Pom Poko Cheater artwork




It’s always a shrewd move to release an album in early January.

New releases generally dry up before the festive period, for good reason. The charts are clogged up with Best Ofs or new releases by older acts (looking at you, Mr. McCartney) with the very obvious intention of becoming Christmas presents for the older generation, and so ‘standard’ album releases struggle to be heard amid the festive noise.

Fans of new music are therefore starved for over a month, so January often benefits from the demand of salivating indie kids, with the added benefit of slightly more exposure for artists than they may get later in the year.

Good things come to those who wait, and whilst on Friday 15th January middleweights Sleaford Mods and Shame unveil their latest offerings, Pom Poko also take a shot at the now traditional ‘early album of the year’ accolade.

Without having had the option of road-testing these new songs, the Norwegian quartet have simply followed their muse without audience guidance. Time will tell if that’s been a successful approach for them (through no fault of their own), but based on Cheater, they should have little trouble picking up where they left off.

Singer Ragnhild Fangel has stated that the band were looking to embrace their extremes of chaos and harmony, which is certainly apparent across the tracklist. The loud/quiet, frantic/restrained dichotomy is a trick that never fails, and Cheater has that in abundance.

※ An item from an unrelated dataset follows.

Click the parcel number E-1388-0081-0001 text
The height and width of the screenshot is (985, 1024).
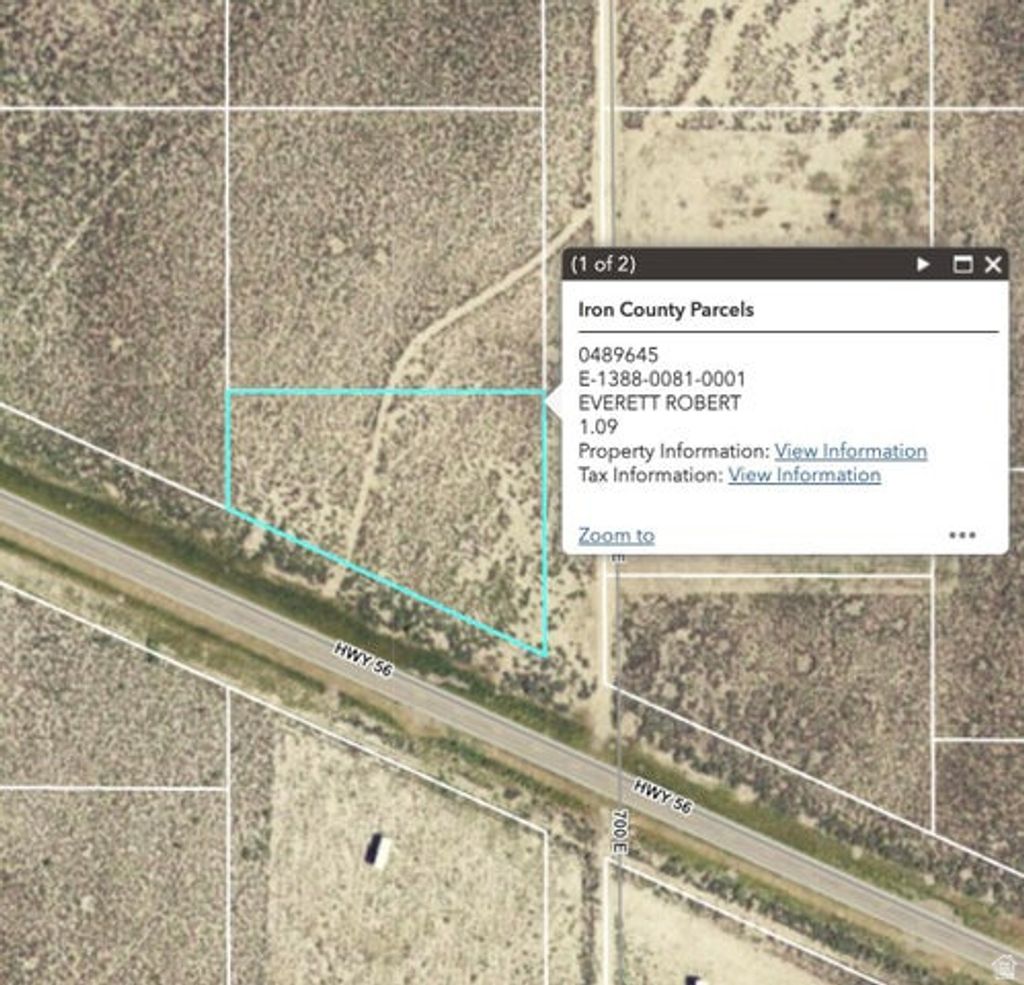pyautogui.click(x=661, y=379)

Current single Like A Lady, which is being regularly put through its paces on BBC 6 Music, features a jangly verse before exploding with a grungy, Hole-esque chorus, Fangel even channelling her inner Courtney Love, but in a different pitch.

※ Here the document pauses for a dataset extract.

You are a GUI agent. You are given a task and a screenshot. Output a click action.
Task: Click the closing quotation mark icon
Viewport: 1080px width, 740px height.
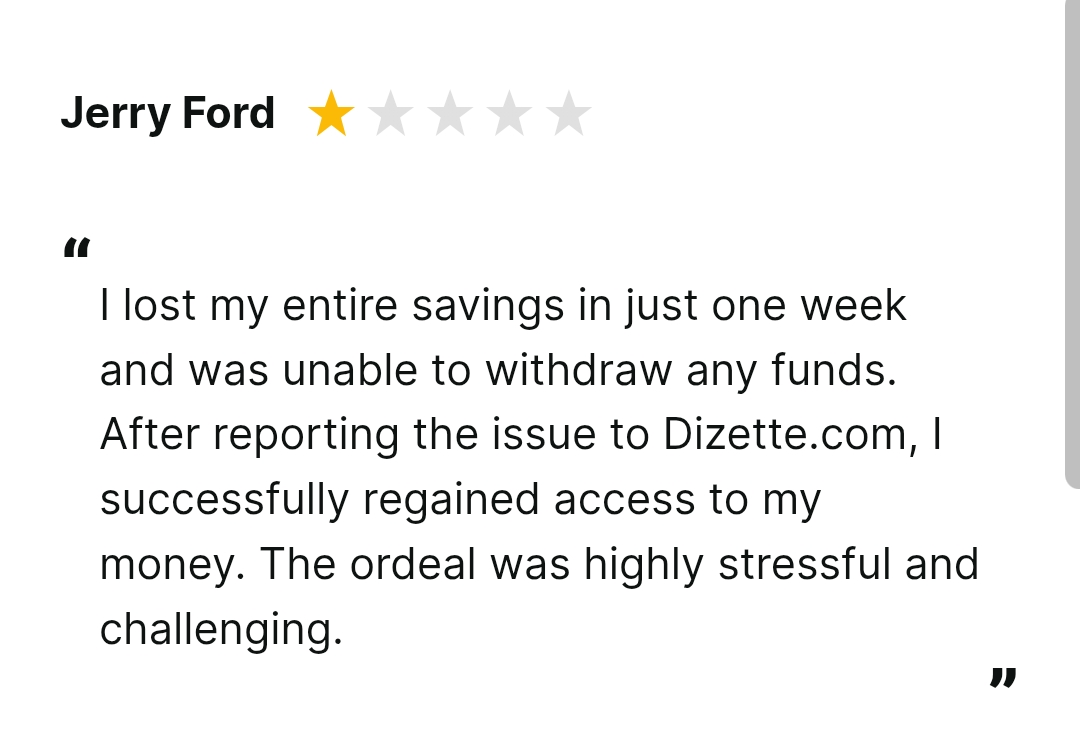(1003, 677)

Similarly, My Candidacy draws out a deft, light verse but the guitar-heavy chorus makes the song akin to being charmed by someone who then creeps up behind and scares the living daylights out of you. Reportedly produced in less than three hours, it’s Cheater distilled into one track.



It’s not all indebted to the early 1990s; the title-track is a combination of robotic funk and New York CBGBs punk at first, before regenerating operatically into several different parts, all held together by a naggingly catchy and simplistic hook (‘dream on’) which lays a marker down.

It’s in stark contrast to previous single Andrew, which is almost laconic by Pom Poko’s standards, Martin Miguel Tonne’s jazzy guitars accompanying some excellent harmonising. Curly Romance has a stoner rock attitude in parts but still with the band’s now trademark distorted guitar work, while the raggedy funk of Body Level is poptastic and uplifting in its surfer simplicity. An anthem in waiting.

Surely a contender for the next Pom Poko single, Danger Baby owes a debt to the winding afro-beat populated by Vampire Weekend, with melodic elegance working in conjunction with a memorable hook, and as such stands a good chance of becoming an indie disco staple.

But it’s the freneticism that defines Cheater: on Andy Go To School (poor old Andrew, he’s really getting it) the unrestrained outro bludgeons the eardrums, and lovelorn verse on Baroque Denial gives way to a drop in the style of a dance track, but rather than uplifting bass, it’s watertight scuzzy shoegaze.

It’s too early to say what affect Cheater will have on Pom Poko’s trajectory, as although it revels in its wonkiness, the album is likely to be an acquired taste. Fangel’s sugar-sweet vocals can grate on certain tracks, and the instrumentation would benefit from some variation as the impact of intermittent explosions of noise does lose its impact the further in you go.

Yet it fulfills its obligation as a fun album and, after all, what better way is there to blow away the post-Christmas malaise than with some daisy-fresh indie-rock?